By selling the house property, it is only the profit earned by the individual on sale of the property that is taxable.
When an individual sells a residential property and buys another residential property, he will be eligible for exemption under Section 54. Conditions to avail the benefit of exemption under Section 54 includes:
The taxpayer (ie. seller) needs to be an individual or HUF. Thus, firms, LLP’s and companies cannot utilize the benefits of this section.
Asset needs to be classified as a long-term capital asset.

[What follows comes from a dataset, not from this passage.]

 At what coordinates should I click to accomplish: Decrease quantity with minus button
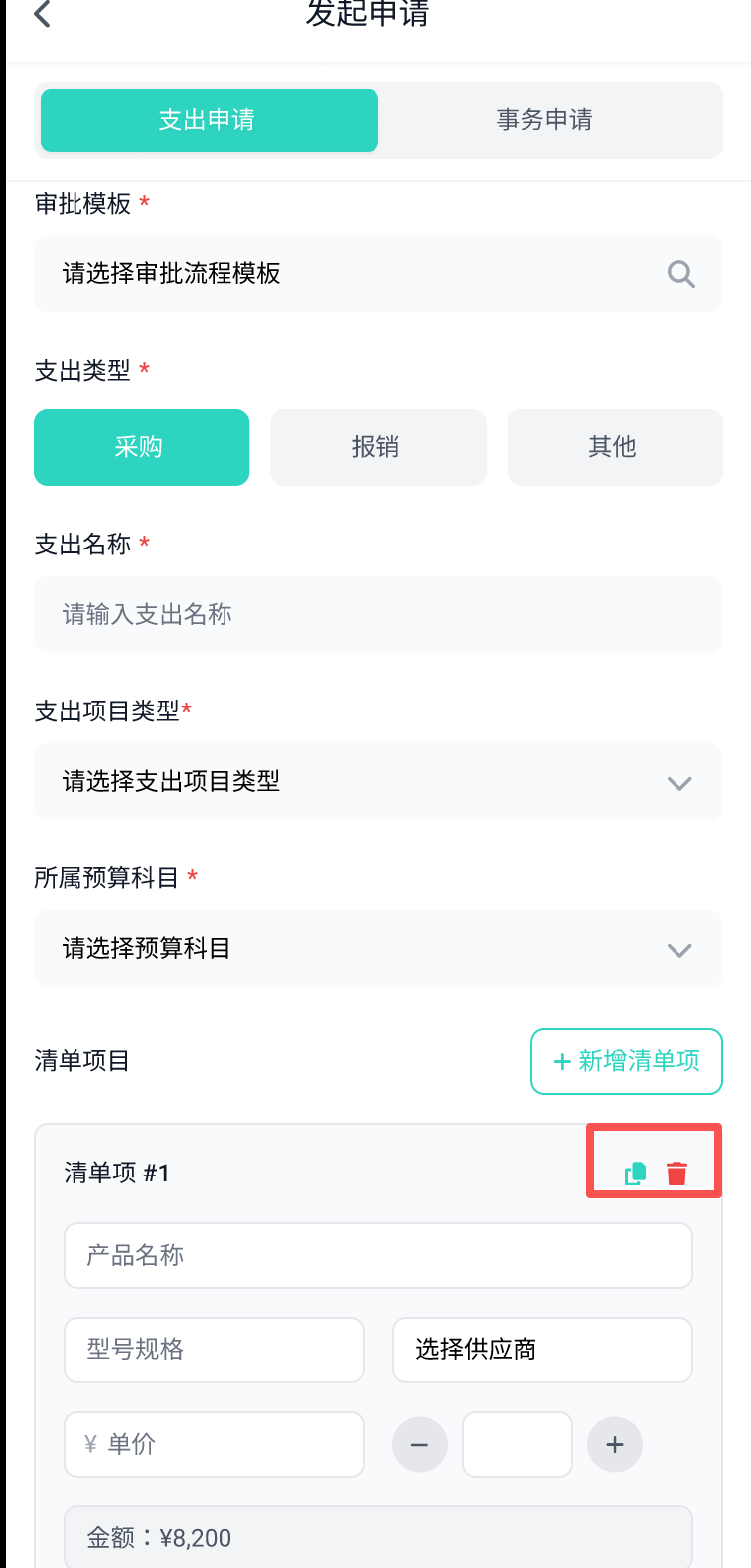pos(419,1444)
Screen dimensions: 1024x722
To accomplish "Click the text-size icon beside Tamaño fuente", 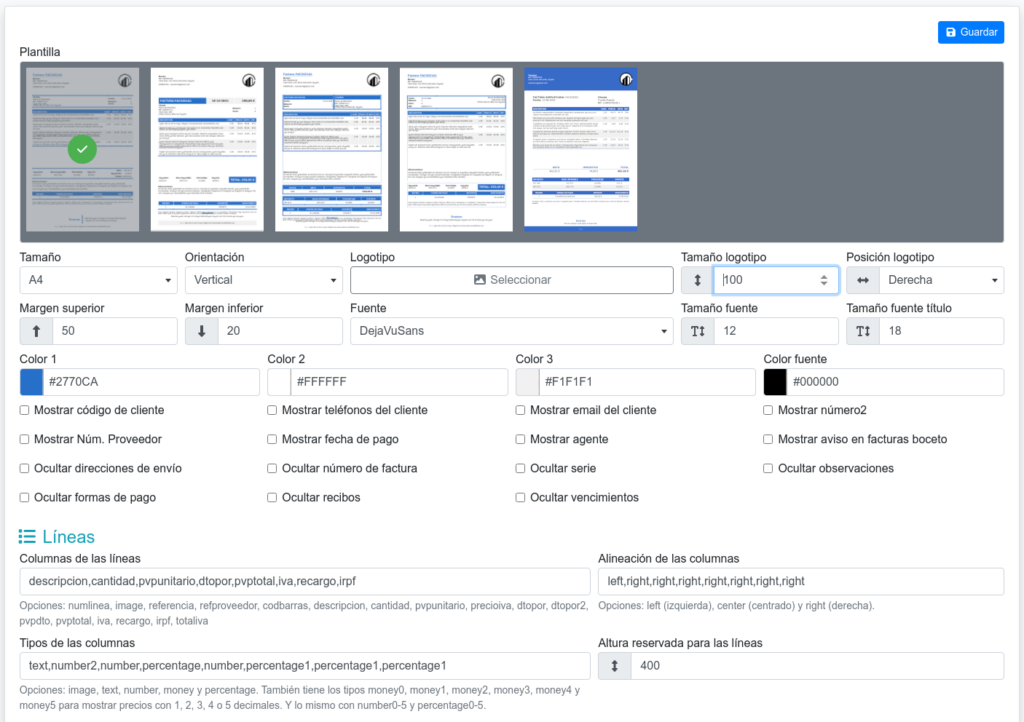I will pyautogui.click(x=697, y=331).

The asset sold is a Residential House. Income from such a house should be chargeable as Income from House Property
The seller should purchase a residential house either 1 year before the date of sale/transfer or 2 years after the date of sale/transfer. In case the seller is constructing a house, the seller has an extended time, ie. the seller will have to construct the residential house within 3 years from the date of sale/transfer. In case of compulsory acquisition, the period of acquisition or construction will be determined from the date of receipt of compensation (whether original or additional compensation)
The new residential house should be in India. The seller cannot buy or purchase a residential house abroad and claim the exemption.
The above conditions are cumulative. Hence, even if one condition is not fulfilled, then the seller cannot avail the benefit of the exemption under Section 54.
The amount of exemption under Section 54 of the Income Tax Act for the long-term capital gains will be the lower of:
Capital gains arising on transfer of residential house.
or
investment made in purchase or construction of a new residential house property. Hence, the balance capital gains (If any) will be taxable.